US Army Reserve Shooting Teams Alumni Association

USAR Service Rifle Team


USAR Captures the 1991 Roumanian Trophy
(This is my Story and I'm Sticking to It.)
by Ray P. Carter

The 1000 yard team matches at the National High Power Rifle Championships at Camp Perry, Ohio are shot in the afternoon after the individual matches are completed. In 1991 the USAR was short of team coaches since John Kessler was still on Active Duty from Desert Storm.

Billy C. Atkins grabbed the shooters he needed to try to win the Service Rifle division of the match (which they did!) and the magnum shooters were left to figure out what to do. The top four from the individual phase (Bach, Fetterolf, Silvia, Stark) got to shoot and that kind of left Barbara Barrick and I to do the coaching.

Being the fine USAR field grade officers we were, we moved on up to the firing line to coach even though I had never coached at 600 yards, much less 1,000 yards. Barbara had won the Leech Cup (1,000 yards with Metallic Sights) in 1980, so she was somewhat more familiar than I was. I had shot 1,000 yards intermittently since 1970. In the early years I used the M14NM and since 1975 whatever magnum happened to be available. Besides the fact most of them had stocks that were close cousins to a railroad tie and built for someone about 6'3" and 230 lbs. and were shooting generic ammo (one size fits all), it was a nice way to try to do your best. At least you could see on the Any Sight matches. I was a very experienced smallbore rifle shooter and had set numerous smallbore rifle National Records and was the runner-up in the 1989 National Smallbore Rifle Prone Championships. And what the hey, mirage is mirage, right?

I was behind the Team Coach's 100mm scope with Barbara to my right rear with the Team Captain's 100mm scope. We worked as a team. It was almost funny in a way as I didn't really know what I was doing. We would look at the mirage, look at the flags, look at each other and come to a compromise estimation of the wind. If I thought it looked like it was worth 1.5 minutes and she thought 2.0 minutes, we would split it and go. We might have even asked the shooters.

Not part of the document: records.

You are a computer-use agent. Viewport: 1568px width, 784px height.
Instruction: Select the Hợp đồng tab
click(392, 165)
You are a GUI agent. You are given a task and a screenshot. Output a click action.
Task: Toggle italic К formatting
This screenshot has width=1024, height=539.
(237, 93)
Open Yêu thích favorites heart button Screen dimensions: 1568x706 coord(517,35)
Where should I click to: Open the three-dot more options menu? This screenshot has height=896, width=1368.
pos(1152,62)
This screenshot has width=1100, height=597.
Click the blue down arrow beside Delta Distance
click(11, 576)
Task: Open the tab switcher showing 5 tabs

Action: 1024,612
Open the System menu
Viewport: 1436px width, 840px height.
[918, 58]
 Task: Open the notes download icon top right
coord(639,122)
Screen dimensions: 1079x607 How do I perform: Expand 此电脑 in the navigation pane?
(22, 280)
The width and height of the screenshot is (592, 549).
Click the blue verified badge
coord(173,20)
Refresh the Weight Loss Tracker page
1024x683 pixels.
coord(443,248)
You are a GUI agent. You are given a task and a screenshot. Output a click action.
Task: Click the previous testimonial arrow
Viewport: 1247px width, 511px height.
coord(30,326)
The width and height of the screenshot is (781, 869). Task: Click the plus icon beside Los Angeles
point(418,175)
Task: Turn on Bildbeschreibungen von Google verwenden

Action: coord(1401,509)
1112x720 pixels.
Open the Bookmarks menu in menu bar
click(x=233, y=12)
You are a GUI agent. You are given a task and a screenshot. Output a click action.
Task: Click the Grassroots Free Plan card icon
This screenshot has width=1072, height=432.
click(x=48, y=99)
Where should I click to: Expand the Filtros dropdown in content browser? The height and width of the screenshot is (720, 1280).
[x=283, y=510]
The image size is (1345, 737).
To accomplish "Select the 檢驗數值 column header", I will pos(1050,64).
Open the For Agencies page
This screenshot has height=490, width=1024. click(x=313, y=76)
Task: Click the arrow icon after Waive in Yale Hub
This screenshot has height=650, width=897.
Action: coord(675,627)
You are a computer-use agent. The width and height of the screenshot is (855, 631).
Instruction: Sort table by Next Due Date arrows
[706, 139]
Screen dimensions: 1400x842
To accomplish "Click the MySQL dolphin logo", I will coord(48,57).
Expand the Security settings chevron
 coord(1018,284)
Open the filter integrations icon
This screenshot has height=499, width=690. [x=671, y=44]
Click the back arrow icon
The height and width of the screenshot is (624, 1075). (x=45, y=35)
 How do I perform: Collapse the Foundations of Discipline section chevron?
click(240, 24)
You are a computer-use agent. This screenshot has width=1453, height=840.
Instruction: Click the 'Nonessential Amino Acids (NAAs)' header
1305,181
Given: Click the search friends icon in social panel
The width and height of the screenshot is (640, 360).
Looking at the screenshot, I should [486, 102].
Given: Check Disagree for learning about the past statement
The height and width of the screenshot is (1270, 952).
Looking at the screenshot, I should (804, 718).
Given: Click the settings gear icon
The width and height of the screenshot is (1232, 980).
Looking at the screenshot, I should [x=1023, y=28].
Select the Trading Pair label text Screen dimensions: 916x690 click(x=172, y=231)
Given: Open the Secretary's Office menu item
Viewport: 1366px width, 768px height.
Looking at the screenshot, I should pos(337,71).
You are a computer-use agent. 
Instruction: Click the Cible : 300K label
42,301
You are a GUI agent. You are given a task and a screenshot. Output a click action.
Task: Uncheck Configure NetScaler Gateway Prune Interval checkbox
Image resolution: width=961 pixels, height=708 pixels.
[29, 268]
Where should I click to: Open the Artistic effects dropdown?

The most fun was coaching Chris Stark. He was just nailing them. Many times I would tell him to give a tiny favor this way or that and he responded. He ended up with a 200-12x which is really what won the match for us. There wasn't another 200 on the line! The others on the team hung in there and damn if we didn't actually win the whole thing! I didn't think we would ever run out of ammo. The Hardholders thought this was their personal match, but not on that day!

Hopefully the USAR will win it again soon since they survived the budget chopping block this summer. All I know is that you won't find me behind one of those scopes again!